Cultural barriers provide a blind spot for therapists. For example many Iranian
parents have a favourite child, and this can be the cause of children’s
problems; for someone who doesn’t know the culture, it’s difficult to pick up
such a thing soon.
– Another problem is, not taking account of refugees’ environment, the social
situation they’ve grown up and lived in, and escaped from. For example,
there was a big transition in Iran, which is the 1979 revolution; when the
Islamic regime took power and caused more than 4 million people to leave
the country. Some of these people are refugees, who have escaped to save
their lives. Among them are people who experienced hardship like
imprisonment and arrived in the host country traumatised. Becoming aware
of the social situation that people escaped from helps us to understand their
problems better. For example the law and enforcement in Iran tell men and
women that they are not equal; and there is an on going struggle by women
to change this inequality. In this situation in which the system gives men the
upper hand, they might become over-confident while women lose their
confidence. Everyday the humiliation in the street that women experience
from the moral police to make sure they’ve observing their compulsory outfit,
breaks something inside a woman. Women I’m working with have lost part of
their confidence in a long process of systemic and domestic pressure.

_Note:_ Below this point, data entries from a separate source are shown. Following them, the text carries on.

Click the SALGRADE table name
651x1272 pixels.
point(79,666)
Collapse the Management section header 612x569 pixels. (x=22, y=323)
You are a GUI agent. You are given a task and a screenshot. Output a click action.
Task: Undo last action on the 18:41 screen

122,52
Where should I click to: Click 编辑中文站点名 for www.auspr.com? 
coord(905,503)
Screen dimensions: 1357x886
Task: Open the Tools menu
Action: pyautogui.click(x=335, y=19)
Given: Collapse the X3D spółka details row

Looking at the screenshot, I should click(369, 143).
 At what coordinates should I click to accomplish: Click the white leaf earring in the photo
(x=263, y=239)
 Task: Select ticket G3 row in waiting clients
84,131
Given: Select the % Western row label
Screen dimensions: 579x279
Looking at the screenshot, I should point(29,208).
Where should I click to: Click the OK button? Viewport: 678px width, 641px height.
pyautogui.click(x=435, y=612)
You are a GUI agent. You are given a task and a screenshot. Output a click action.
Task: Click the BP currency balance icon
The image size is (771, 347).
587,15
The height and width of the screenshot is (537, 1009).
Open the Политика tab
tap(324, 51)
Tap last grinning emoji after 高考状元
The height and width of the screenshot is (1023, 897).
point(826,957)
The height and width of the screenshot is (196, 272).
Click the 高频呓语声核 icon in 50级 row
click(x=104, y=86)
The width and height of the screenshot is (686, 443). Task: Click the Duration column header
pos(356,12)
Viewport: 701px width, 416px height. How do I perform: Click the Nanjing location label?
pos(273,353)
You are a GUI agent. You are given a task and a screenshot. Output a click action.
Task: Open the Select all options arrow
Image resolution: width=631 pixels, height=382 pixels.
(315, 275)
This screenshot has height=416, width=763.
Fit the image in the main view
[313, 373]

– Taking account of refugees’ situation means seeing if they have a decent life
here and that poverty doesn’t add to their psychological torment. Now that is
a difficult time for everyone I can see that it is more difficult for refugees than
perhaps any other section of the society. I can see widespread psychological
problems, such as anxiety and depression among refugees, and not all of
those who suffer seek help; and those who go to their GP’s, only receive pills,
because it’s cheaper. Even when they are receiving therapy, their situation is
not examined to see how for example poverty is contributing to their mental
disturbances.
I like to conclude that, in a course of therapy, something has to be changed, so
that the person with a psychological problem feels better. Since it’s difficult to
change their life’s situation, the way they see things might be changed.